To: SPSEIFERT who wrote (11941)1/24/2001 12:18:54 PM
From: Tony Viola  Read Replies (1) | Respond to of 17183
 
SP, >I am a NTAP investor. I follow very closely what the competition is doing . In a market with this potential everyone is scrambling like hell. Watch very closely what is being said and what is happening in NAS. From what I have been able to gather EMC is doing a poor job outside of their SAN environment. Don't be fooled about their NAS growth because it has have to have a SAN environment to operate in. I have my money on NTAP but you need to do your DD. If you are curious go to the NTAP site and read all of the DOWN SOUTH messages and then form your own opinions.
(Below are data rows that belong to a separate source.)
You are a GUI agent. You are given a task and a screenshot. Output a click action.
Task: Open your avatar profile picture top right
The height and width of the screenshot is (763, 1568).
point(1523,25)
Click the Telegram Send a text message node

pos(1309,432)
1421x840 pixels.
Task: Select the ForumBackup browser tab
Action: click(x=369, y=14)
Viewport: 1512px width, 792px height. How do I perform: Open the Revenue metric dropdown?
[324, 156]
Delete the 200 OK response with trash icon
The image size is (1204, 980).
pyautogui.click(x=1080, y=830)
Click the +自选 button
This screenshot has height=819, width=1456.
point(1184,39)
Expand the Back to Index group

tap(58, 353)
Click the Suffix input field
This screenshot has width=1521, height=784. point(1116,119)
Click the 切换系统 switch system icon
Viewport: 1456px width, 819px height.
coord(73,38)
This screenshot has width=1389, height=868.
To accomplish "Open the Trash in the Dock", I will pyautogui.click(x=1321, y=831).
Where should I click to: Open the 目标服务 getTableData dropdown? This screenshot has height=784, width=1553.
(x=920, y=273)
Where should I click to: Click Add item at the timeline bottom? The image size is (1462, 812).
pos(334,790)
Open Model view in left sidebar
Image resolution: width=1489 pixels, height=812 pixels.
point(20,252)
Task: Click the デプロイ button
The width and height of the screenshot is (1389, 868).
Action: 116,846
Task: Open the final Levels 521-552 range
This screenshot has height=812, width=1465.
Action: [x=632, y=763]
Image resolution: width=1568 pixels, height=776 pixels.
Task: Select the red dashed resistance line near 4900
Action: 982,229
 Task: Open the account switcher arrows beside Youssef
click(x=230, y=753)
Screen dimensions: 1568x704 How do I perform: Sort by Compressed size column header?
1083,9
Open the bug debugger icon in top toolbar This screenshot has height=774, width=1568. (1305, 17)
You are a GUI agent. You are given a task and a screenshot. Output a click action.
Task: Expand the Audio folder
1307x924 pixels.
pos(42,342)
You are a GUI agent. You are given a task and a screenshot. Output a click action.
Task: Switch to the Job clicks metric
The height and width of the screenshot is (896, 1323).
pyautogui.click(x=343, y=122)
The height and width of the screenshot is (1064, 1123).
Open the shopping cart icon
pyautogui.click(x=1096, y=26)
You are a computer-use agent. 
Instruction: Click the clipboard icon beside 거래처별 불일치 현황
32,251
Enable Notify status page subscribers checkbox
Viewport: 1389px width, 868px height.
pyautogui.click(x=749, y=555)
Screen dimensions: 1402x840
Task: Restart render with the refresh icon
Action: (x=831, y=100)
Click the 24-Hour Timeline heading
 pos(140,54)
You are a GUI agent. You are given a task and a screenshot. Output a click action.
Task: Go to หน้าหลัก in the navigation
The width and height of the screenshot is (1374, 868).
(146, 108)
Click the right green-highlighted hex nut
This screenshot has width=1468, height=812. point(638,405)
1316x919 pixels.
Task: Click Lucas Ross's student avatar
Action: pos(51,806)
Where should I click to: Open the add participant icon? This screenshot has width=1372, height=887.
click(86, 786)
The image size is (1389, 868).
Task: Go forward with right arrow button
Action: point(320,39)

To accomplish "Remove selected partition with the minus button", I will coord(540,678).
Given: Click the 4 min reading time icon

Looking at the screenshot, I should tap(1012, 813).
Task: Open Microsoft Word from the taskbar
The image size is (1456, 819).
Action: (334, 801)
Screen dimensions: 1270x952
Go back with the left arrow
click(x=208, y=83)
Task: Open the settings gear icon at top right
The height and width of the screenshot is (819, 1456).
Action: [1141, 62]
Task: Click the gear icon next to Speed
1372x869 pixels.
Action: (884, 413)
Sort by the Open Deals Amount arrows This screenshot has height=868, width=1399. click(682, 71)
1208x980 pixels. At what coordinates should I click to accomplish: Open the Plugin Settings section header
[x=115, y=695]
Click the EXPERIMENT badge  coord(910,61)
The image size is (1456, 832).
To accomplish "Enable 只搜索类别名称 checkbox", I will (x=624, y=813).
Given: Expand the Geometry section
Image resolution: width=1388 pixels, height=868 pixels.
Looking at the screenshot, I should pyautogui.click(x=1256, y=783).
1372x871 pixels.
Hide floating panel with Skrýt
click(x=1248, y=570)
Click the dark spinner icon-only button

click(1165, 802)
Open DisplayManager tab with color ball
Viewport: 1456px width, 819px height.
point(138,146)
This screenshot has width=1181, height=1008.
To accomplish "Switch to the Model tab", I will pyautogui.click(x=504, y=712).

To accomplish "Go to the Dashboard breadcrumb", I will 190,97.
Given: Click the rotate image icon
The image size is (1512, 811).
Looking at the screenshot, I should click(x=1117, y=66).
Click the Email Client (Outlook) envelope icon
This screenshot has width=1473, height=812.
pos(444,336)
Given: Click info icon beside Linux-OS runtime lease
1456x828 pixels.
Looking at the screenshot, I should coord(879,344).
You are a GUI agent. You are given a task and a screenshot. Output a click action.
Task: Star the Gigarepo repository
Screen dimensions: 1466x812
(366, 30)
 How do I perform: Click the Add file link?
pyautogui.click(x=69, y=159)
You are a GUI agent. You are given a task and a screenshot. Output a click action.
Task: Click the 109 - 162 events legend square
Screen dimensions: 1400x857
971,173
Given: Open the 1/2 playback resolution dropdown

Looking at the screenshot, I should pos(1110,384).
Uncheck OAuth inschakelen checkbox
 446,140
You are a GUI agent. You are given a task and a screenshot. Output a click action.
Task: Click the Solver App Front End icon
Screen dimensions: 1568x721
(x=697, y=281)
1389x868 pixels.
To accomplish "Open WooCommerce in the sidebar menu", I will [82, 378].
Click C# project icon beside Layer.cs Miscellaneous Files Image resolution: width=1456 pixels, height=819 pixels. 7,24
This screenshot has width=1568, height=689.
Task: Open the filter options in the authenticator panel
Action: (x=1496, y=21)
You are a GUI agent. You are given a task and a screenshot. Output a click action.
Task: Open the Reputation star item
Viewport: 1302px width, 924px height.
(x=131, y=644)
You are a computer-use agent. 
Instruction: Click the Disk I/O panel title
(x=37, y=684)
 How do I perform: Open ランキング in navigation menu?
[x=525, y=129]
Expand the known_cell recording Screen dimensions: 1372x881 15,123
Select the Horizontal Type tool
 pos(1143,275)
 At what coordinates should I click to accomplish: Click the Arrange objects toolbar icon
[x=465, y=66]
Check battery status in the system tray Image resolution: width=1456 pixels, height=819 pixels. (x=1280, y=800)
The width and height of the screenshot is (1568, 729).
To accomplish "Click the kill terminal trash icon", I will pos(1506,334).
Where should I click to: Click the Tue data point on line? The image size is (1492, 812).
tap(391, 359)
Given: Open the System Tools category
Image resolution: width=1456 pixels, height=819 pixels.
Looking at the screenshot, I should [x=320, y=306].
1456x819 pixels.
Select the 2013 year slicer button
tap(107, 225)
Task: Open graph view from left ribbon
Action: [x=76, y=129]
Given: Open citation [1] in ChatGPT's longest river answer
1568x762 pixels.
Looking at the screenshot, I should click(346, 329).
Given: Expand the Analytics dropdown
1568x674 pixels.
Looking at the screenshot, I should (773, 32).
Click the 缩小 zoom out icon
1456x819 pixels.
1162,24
I have watched EMC and NTAP pretty closely for quite a while. EMC's story is definitely not NAS yet, but SAN is a very rapid grower also, and from a larger base at this point. Also, direct attached storage is still a cash cow. EMC's dominance at the high end, including their storage management SW, and interoperability across all important platforms, makes them the king, if not gorilla of storage. They are THE storage company of choice by all from the dot coms to the Fortune 500s. NTAP, has done a great job and has a great future, well, here's an opinion I expressed about them from a request from Ibexx over on the Intel thread just a few days ago:

To: Ibexx who wrote (125716)
From: Tony Viola Sunday, Jan 21, 2001 6:18 PM ET
Reply # of 125916

Ibexx, no, I don't have any NTAP. I missed it in its early runup days, then became concerned for its over-valuation. I'd still be leery of it getting severely price corrected, a la SUNW, if anything went wrong. NTAP did a great job establishing a franchise, no doubt about it. Problem is, I don't think the cost of entry to NAS is anywhere near that of SAN. EMC and Compaq, maybe more companies, have new entries in NAS. Compaq's is right up their alley, being half server and half storage, and all industry standard components. They can probably build it very cheaply. Thing is, how strong NTAP's following is. I don't know. You probably saw this:
Message 15219984

BTW, one advantage of this thread being so "anything goes" is that you don't have to say "OFF TOPIC".

Tony


This morning Laura Conigliaro of Goldman Sachs came out about NTAP, saying because of a slowdown in spending by some of the key customers in the communications area that would affect NTAP sales, and a very rich valuation, NTAP was not the place to put your storage investing money. She concluded by saying the place to put it was EMC.